### [Task]
Every line from the one holding "This screenshot has width=739, height=422." through the one holding "Given: Click the 许可文件 path field" in the data below must be returned exactly, both ends included, with pictures left out and nothing else added.

START Exercise data

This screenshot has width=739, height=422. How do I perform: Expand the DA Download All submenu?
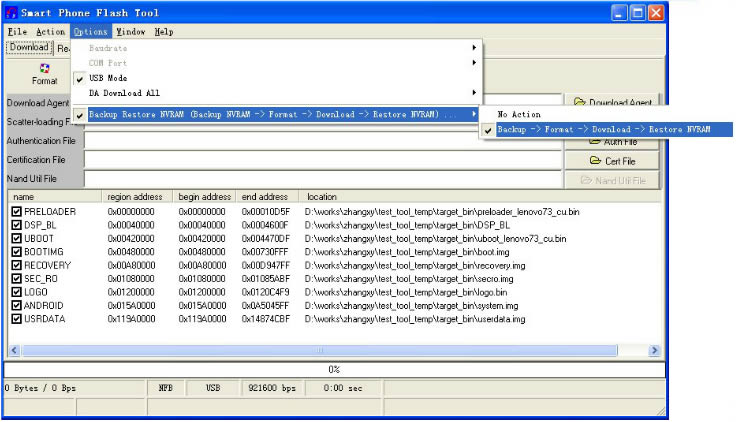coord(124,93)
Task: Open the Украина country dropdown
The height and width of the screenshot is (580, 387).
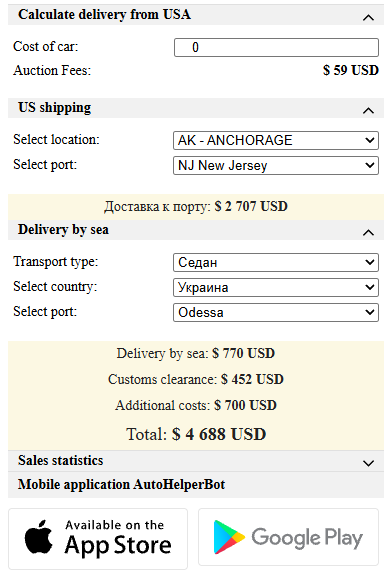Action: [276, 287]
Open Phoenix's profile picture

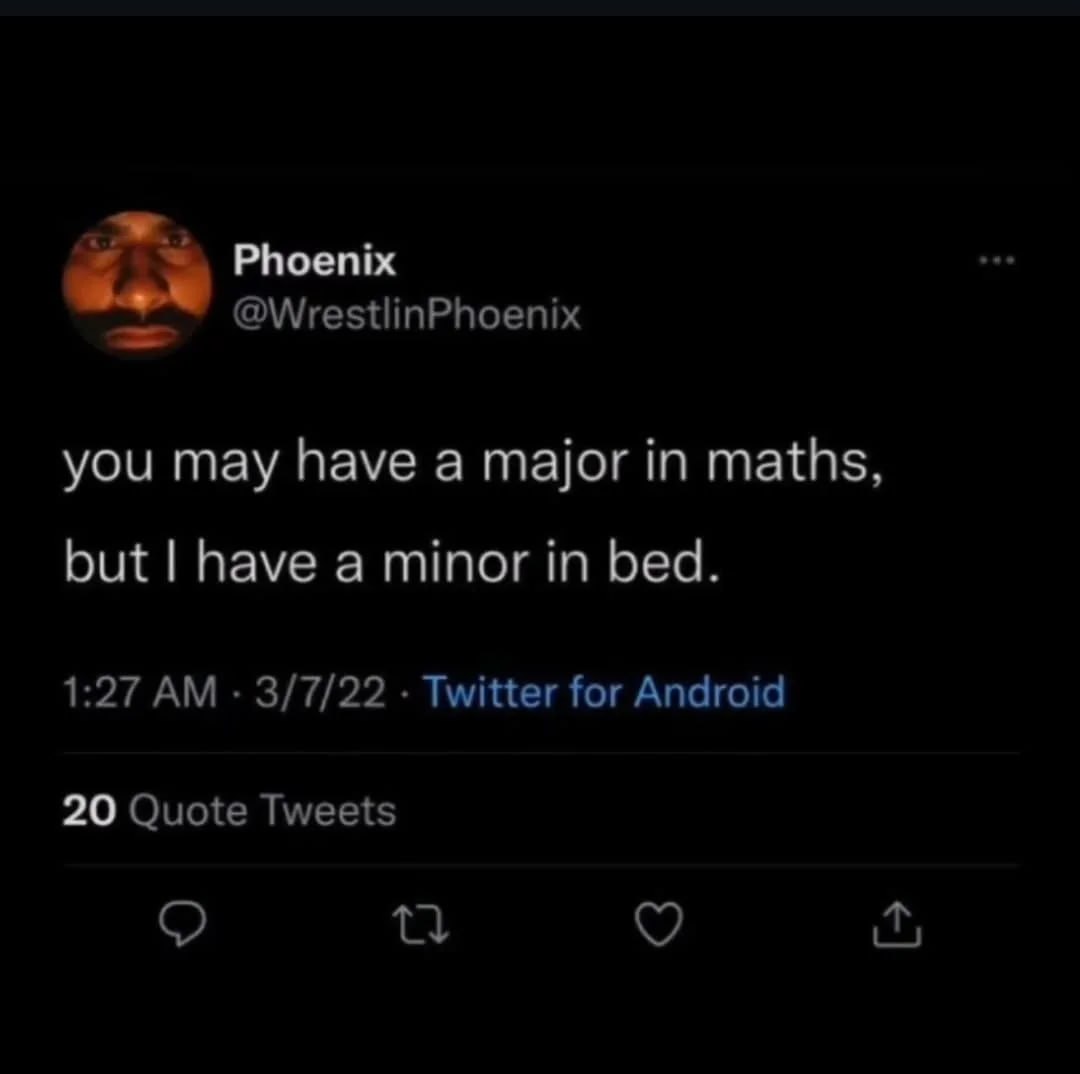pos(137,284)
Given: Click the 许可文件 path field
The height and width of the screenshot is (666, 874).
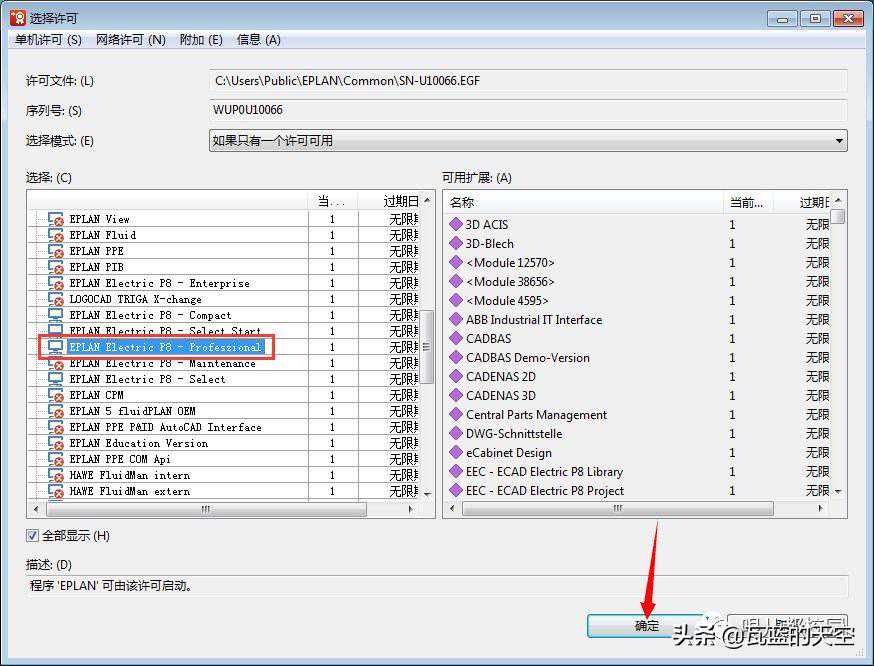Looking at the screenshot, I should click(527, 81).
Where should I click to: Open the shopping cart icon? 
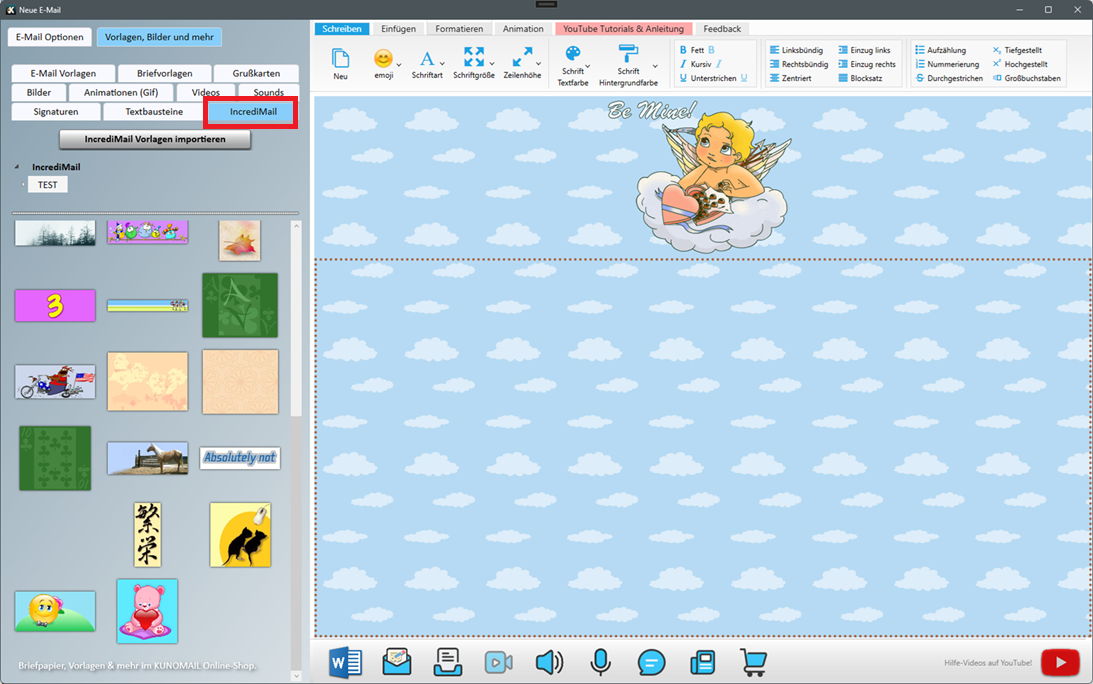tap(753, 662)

END Exercise data
START Exercise data

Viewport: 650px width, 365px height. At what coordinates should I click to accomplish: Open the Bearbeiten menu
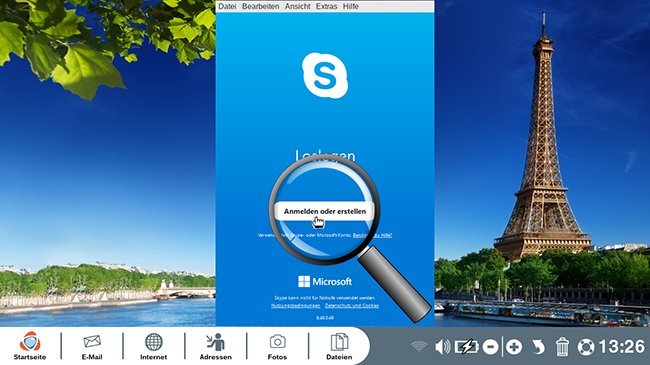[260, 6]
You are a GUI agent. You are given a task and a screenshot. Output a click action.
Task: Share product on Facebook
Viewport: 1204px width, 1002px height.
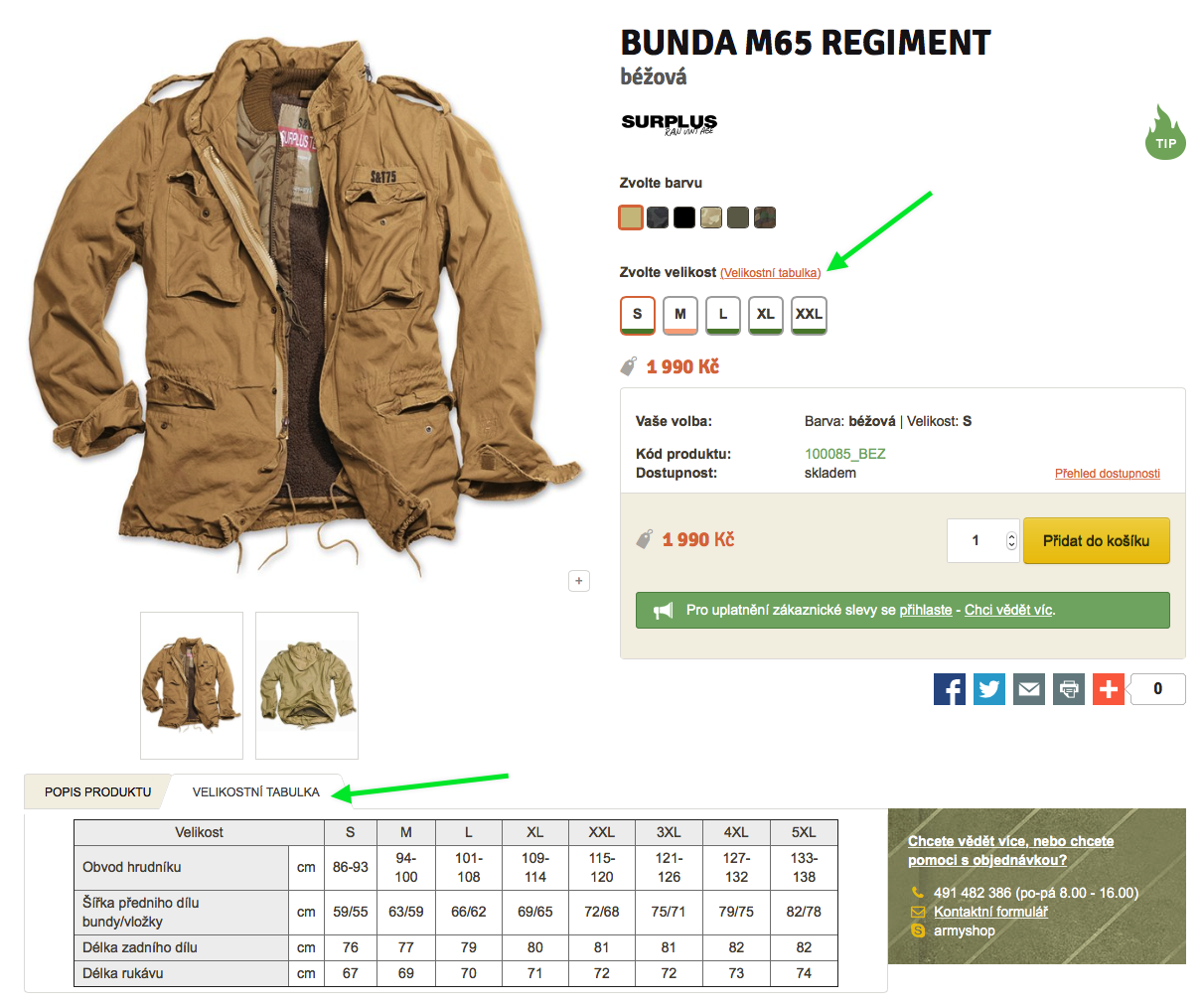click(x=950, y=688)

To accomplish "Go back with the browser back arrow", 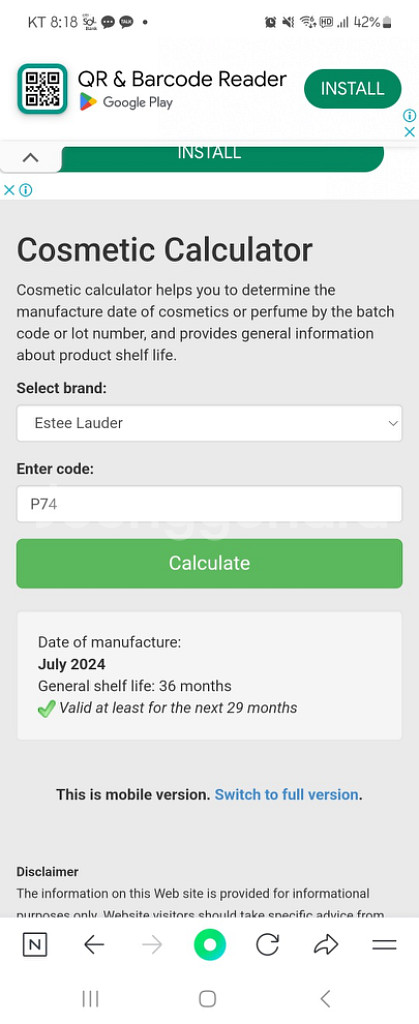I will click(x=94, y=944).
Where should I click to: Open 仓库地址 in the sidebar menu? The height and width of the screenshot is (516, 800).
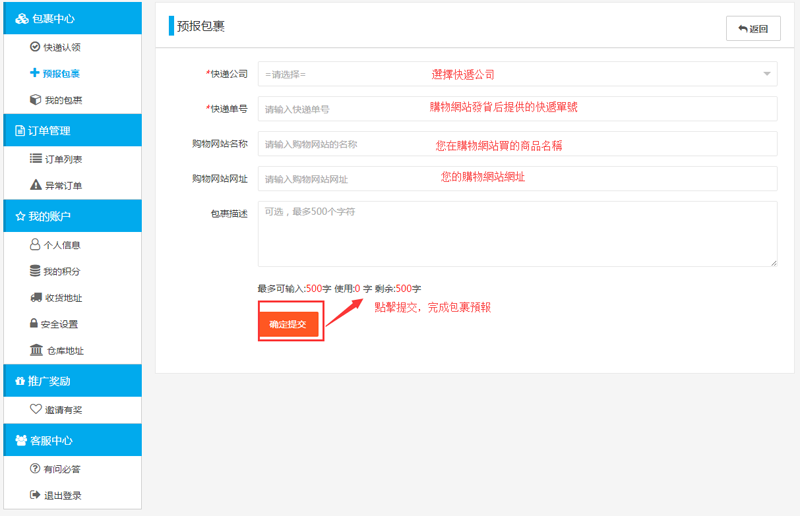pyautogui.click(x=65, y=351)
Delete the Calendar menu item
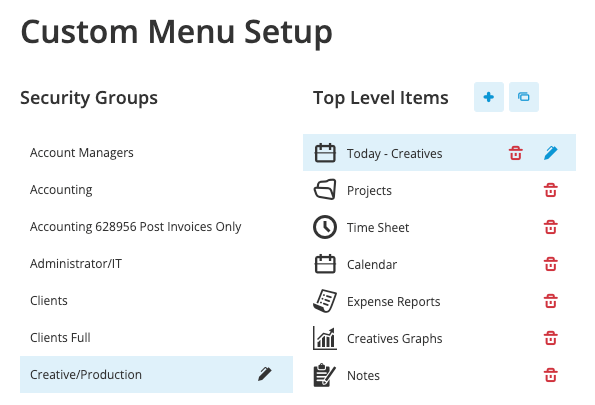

END Exercise data
START Exercise data

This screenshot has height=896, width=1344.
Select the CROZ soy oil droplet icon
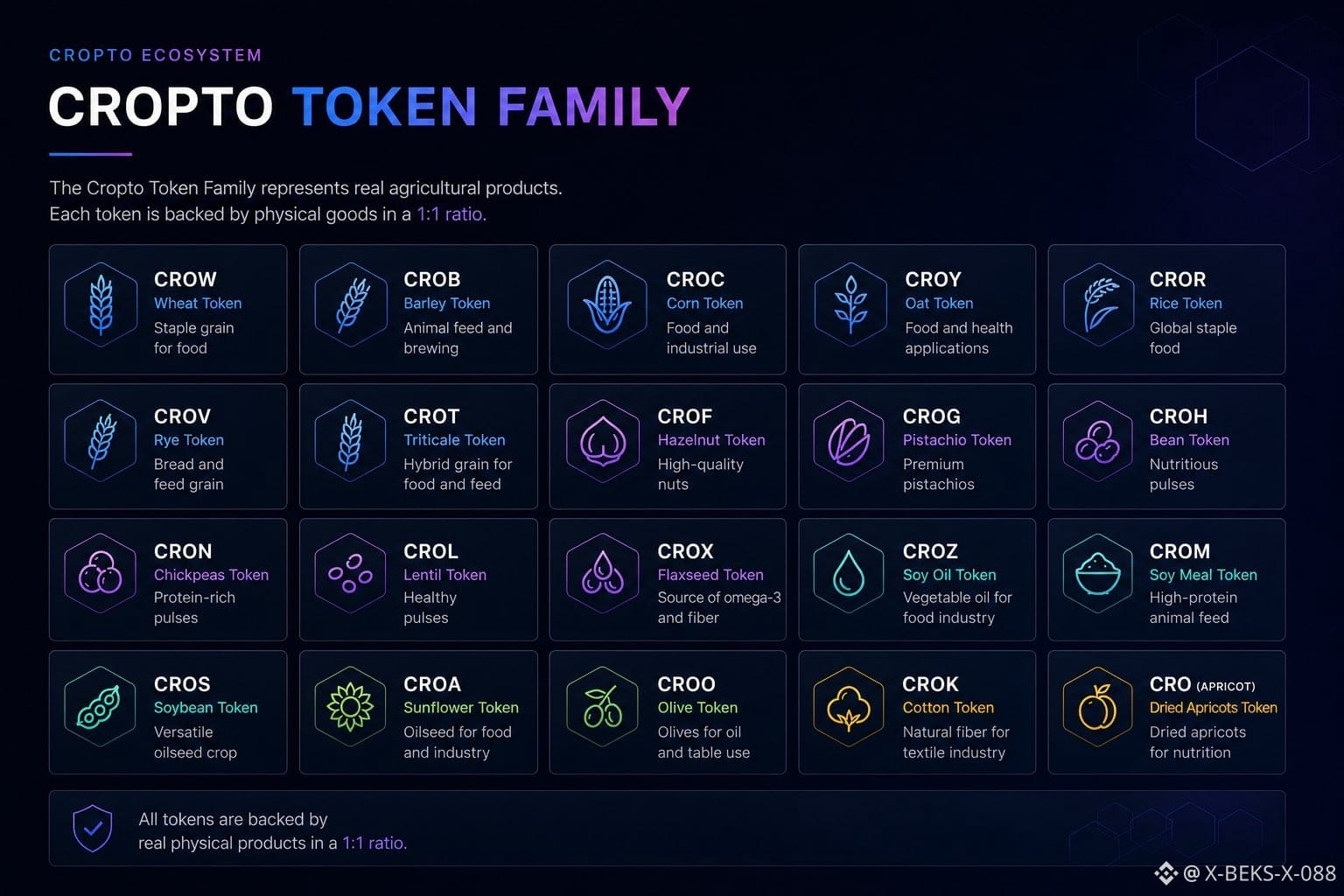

END Exercise data

### [Task answer]
This screenshot has width=739, height=422. How do I perform: Expand the DA Download All submenu?
coord(124,93)
Task: Open the Украина country dropdown
The height and width of the screenshot is (580, 387).
Action: [276, 287]
Open Phoenix's profile picture

pos(137,284)
Given: Click the 许可文件 path field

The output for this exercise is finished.